Quintessential general interest magazine for middle America for over 270 years, most famous now for its covers by artist Norman Rockwell.

The magazine traces its history back to 1728, considering itself the direct descendant of Benjamin Franklin's Pennsylvania Gazette, although the name didn't become The Saturday Evening Post until 1821. Over the years, it published original fiction by authors like Edgar Allan Poe, Harriet Beecher Stowe, James Fenimore Cooper, Booth Tarkington, Joseph Conrad, O. Henry, Sinclair Lewis, Jack London (The Call of the Wild appeared in its pages) F. Scott Fitzgerald, and Agatha Christie.
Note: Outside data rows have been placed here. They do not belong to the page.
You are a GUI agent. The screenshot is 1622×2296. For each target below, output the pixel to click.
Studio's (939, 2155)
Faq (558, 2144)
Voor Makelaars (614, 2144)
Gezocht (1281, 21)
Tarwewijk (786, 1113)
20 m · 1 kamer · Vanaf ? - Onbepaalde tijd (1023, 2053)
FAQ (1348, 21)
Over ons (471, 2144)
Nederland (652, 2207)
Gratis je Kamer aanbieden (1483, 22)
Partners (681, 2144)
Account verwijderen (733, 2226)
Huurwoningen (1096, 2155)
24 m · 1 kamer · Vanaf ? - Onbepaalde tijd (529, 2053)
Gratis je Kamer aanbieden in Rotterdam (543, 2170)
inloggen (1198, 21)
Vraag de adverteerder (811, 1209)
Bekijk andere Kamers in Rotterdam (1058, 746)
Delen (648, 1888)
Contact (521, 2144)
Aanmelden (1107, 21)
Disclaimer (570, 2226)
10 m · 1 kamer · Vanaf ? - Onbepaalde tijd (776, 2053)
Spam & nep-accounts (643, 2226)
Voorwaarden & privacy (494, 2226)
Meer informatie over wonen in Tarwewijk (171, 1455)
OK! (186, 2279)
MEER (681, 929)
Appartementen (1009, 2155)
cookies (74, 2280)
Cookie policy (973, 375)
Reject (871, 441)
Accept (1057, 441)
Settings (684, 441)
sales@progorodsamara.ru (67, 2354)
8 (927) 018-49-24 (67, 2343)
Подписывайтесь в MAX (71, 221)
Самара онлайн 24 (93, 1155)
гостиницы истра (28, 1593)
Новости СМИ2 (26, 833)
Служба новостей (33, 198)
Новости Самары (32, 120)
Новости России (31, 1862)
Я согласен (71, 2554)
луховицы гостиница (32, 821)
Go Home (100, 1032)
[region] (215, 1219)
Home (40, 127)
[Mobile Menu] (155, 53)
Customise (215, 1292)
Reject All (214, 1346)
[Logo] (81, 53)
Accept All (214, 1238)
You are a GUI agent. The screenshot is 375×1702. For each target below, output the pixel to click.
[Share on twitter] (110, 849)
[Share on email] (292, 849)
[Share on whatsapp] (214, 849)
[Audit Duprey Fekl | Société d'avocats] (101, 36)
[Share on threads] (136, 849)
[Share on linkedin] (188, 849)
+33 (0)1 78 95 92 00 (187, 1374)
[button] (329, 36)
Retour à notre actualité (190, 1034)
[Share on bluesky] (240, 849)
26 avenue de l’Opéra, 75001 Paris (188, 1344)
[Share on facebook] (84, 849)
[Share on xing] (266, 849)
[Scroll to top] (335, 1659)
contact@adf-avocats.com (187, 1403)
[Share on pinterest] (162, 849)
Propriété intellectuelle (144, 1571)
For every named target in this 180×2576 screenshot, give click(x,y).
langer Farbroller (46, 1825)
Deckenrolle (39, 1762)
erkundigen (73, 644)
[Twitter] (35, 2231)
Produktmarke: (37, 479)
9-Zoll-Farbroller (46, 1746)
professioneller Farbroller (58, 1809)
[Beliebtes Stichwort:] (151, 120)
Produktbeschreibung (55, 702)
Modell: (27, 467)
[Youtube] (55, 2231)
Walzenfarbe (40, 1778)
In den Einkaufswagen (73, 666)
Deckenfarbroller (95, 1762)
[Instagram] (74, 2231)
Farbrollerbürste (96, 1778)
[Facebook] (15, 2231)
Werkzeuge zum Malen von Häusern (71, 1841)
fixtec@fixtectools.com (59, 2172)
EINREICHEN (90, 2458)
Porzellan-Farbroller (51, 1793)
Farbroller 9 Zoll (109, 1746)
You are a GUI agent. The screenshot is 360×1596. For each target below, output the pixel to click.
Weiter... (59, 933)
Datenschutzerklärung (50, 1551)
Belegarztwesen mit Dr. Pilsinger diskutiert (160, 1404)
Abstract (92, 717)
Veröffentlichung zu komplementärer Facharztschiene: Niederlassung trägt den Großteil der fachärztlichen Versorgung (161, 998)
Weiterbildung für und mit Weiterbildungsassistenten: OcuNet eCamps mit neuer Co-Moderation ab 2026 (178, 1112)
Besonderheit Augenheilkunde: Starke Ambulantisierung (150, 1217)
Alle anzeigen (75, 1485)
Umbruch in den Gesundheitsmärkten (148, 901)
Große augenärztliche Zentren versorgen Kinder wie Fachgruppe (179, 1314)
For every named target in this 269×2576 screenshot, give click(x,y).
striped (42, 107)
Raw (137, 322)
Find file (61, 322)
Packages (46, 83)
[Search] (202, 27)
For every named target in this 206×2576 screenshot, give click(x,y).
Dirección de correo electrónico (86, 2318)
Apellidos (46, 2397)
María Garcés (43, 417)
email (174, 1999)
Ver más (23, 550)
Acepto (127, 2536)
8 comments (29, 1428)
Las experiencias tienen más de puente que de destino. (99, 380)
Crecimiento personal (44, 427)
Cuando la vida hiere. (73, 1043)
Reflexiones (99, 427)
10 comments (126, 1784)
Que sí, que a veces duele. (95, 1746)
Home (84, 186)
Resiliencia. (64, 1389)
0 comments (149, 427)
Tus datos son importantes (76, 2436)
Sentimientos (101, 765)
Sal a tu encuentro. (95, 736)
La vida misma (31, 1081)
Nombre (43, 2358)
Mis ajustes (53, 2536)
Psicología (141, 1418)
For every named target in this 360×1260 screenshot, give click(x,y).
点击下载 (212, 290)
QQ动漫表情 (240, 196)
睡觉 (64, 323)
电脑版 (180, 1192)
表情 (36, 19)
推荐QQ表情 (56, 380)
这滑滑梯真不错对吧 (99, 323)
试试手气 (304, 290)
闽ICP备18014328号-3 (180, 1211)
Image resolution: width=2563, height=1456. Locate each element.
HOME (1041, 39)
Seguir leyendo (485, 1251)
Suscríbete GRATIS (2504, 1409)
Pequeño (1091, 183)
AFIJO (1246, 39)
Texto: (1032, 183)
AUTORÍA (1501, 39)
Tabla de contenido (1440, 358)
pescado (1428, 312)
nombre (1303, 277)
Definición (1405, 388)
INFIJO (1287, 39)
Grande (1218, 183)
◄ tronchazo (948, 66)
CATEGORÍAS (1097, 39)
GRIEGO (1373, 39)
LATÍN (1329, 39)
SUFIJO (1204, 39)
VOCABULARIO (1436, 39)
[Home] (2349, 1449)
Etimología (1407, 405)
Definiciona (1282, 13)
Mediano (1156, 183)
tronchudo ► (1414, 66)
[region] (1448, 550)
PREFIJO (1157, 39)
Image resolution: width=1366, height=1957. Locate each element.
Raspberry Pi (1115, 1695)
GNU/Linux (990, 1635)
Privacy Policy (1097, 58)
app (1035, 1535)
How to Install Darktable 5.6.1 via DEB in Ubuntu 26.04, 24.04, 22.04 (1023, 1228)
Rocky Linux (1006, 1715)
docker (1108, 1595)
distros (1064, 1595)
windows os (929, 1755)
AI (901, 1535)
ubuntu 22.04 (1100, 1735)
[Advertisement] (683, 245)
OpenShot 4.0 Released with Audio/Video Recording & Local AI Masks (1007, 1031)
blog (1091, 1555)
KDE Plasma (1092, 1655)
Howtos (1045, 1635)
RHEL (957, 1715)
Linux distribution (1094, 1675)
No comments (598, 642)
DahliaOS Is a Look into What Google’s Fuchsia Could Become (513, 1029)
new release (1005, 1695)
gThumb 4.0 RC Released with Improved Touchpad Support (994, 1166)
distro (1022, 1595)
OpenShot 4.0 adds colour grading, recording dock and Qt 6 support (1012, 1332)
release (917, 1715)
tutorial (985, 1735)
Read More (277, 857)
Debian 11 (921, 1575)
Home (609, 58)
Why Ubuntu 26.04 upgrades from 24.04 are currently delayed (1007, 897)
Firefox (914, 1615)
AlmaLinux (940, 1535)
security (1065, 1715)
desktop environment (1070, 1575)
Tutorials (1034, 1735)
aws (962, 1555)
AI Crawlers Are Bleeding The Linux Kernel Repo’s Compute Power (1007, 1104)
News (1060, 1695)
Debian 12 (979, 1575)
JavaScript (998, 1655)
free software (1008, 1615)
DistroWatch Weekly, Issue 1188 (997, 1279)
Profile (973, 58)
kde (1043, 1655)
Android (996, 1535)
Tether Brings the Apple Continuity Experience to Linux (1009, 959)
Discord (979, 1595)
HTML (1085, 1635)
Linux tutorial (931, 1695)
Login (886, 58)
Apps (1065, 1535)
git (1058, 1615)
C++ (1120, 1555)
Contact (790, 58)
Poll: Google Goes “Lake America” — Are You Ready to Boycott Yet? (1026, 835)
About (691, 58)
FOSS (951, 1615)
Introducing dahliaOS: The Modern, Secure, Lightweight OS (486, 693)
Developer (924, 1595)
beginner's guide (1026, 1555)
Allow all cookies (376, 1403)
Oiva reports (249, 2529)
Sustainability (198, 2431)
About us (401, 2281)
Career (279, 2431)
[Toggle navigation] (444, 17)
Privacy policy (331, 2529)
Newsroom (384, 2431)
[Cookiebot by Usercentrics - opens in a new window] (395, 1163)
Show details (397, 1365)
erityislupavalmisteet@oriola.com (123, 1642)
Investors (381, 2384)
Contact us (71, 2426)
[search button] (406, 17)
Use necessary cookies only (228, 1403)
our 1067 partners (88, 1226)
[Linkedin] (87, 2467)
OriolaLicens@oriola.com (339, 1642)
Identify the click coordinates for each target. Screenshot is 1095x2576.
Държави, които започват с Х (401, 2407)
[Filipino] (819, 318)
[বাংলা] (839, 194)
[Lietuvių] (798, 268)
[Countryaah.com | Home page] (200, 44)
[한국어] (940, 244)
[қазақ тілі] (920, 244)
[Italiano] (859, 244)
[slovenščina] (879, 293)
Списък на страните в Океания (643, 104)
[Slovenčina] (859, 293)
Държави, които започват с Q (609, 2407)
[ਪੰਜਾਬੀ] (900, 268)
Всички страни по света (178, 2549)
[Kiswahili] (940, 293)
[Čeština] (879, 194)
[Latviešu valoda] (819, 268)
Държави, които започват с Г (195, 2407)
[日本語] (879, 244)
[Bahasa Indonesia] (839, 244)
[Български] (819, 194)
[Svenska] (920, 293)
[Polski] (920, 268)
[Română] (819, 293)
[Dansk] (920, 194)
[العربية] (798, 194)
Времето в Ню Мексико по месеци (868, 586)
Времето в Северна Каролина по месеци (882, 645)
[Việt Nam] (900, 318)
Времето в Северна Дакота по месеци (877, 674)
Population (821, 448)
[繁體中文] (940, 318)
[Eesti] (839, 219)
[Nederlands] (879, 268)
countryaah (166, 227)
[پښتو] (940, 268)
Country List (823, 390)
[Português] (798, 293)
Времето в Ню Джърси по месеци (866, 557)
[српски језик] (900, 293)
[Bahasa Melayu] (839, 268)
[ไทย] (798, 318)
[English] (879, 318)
It was the first American weekly magazine to break the 3 million circulation mark, and reached its peak circulation in 1959 with 6.2 million readers. It actually ceased publication in 1969, but was relaunched in 1971 as a quarterly, then a bimonthly. Now owned and operated by a nonprofit organization, the Benjamin Franklin Literary & Medical Society, the magazine is still aimed at middle America (median age of subscriber: 51, median income: US $51,000; 55% of readers attended college. Only 20% are professionals). Fiction and cartoons remain in the pages, but the editorial content is focused on health issues (the magazine's main competitors are Modern Maturity and Prevention).